- DATA FOR THIS EXERCISE -
......

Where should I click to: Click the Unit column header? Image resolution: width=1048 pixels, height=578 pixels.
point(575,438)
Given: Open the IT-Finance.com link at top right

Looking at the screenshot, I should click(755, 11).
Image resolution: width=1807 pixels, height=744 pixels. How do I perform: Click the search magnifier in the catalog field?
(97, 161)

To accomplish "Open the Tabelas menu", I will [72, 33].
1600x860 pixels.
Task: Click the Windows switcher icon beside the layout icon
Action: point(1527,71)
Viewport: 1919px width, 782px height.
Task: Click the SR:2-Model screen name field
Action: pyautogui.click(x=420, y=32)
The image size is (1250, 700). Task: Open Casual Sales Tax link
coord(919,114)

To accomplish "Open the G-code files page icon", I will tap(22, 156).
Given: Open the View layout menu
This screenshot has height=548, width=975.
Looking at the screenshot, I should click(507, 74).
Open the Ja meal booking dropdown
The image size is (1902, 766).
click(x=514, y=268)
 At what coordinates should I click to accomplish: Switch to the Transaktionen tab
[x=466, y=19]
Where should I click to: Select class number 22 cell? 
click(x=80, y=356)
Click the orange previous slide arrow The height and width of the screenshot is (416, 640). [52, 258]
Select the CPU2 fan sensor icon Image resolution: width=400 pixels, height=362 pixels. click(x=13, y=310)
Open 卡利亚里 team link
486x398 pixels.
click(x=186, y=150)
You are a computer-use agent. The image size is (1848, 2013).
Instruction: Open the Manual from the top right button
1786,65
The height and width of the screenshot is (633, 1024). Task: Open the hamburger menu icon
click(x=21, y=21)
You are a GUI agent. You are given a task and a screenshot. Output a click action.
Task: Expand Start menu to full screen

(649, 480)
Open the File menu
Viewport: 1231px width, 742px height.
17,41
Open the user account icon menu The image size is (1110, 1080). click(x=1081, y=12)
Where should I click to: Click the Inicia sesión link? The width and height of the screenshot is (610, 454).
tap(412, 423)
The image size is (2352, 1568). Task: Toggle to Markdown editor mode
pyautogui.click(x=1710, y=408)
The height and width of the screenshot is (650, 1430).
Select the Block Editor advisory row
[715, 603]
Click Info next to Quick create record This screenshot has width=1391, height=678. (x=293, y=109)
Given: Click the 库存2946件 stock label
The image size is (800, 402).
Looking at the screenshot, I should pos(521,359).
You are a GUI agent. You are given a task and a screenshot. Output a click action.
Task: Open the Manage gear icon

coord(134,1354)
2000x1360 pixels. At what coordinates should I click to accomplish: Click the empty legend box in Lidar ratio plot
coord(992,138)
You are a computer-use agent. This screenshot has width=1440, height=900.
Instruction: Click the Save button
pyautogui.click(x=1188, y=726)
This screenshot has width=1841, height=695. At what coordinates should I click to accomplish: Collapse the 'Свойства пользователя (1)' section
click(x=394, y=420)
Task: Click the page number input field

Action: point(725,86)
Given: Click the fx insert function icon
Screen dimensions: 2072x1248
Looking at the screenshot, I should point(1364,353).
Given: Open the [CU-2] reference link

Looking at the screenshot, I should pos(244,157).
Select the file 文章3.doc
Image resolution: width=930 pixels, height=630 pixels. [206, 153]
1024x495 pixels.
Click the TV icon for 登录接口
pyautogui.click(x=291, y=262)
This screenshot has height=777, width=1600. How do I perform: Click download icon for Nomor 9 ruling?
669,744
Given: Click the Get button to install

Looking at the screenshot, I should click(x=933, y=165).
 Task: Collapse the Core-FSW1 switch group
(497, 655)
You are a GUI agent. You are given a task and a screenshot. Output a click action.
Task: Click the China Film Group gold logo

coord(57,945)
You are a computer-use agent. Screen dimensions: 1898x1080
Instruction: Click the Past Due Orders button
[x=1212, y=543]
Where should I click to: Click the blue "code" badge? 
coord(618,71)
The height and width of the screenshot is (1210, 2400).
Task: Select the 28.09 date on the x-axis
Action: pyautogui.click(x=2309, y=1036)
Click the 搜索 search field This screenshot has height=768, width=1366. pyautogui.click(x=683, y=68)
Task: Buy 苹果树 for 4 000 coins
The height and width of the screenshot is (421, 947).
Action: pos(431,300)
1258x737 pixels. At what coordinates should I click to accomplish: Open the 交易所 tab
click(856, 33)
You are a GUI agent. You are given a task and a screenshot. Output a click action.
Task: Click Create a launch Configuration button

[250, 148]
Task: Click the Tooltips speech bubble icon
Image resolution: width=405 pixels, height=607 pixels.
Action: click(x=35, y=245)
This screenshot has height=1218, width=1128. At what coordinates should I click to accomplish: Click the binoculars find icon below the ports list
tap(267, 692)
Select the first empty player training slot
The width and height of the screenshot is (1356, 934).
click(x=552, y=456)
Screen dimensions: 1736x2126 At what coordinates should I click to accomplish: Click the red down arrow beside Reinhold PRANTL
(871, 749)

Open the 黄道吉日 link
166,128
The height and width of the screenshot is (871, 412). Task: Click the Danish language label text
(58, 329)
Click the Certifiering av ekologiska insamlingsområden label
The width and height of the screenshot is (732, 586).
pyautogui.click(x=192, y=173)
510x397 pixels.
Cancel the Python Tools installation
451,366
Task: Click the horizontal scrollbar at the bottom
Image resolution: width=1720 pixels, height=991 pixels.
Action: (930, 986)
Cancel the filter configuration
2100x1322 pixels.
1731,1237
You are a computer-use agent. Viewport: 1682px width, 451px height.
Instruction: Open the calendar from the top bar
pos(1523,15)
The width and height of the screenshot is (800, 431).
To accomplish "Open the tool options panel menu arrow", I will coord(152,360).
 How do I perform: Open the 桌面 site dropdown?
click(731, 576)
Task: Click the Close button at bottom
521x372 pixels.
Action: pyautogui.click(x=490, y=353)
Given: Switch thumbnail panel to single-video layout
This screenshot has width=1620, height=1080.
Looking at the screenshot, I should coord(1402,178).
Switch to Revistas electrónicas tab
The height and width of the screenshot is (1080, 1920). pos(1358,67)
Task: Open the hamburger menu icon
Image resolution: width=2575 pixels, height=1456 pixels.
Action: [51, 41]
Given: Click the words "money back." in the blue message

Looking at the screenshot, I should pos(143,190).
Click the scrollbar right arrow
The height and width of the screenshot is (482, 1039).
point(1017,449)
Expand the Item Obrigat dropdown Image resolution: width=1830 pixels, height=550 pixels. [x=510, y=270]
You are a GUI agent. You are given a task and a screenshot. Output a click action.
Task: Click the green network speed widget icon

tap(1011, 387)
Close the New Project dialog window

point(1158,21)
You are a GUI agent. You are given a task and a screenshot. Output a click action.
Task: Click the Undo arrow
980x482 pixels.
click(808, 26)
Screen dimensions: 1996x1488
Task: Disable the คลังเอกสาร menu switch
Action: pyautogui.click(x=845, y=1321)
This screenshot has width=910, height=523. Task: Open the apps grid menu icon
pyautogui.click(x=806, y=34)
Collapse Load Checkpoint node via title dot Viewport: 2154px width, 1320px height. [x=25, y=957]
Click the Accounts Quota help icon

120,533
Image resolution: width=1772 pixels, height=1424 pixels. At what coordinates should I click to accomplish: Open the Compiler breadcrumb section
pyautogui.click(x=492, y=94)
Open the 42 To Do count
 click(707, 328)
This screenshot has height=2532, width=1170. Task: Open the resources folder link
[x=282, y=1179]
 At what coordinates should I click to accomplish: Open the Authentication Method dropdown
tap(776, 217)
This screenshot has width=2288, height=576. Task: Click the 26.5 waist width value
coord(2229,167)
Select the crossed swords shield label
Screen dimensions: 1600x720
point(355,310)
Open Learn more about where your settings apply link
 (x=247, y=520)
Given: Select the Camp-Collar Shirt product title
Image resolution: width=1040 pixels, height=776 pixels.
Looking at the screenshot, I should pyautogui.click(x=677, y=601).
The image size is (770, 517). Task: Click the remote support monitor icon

......

- WHAT YOU HAVE TO DO -
Show every line above that contains the word "will", copying each one whole.

- ANSWER IN FULL -
To accomplish "Open the Tabelas menu", I will [72, 33].
To accomplish "Open the G-code files page icon", I will tap(22, 156).
To accomplish "Open the tool options panel menu arrow", I will coord(152,360).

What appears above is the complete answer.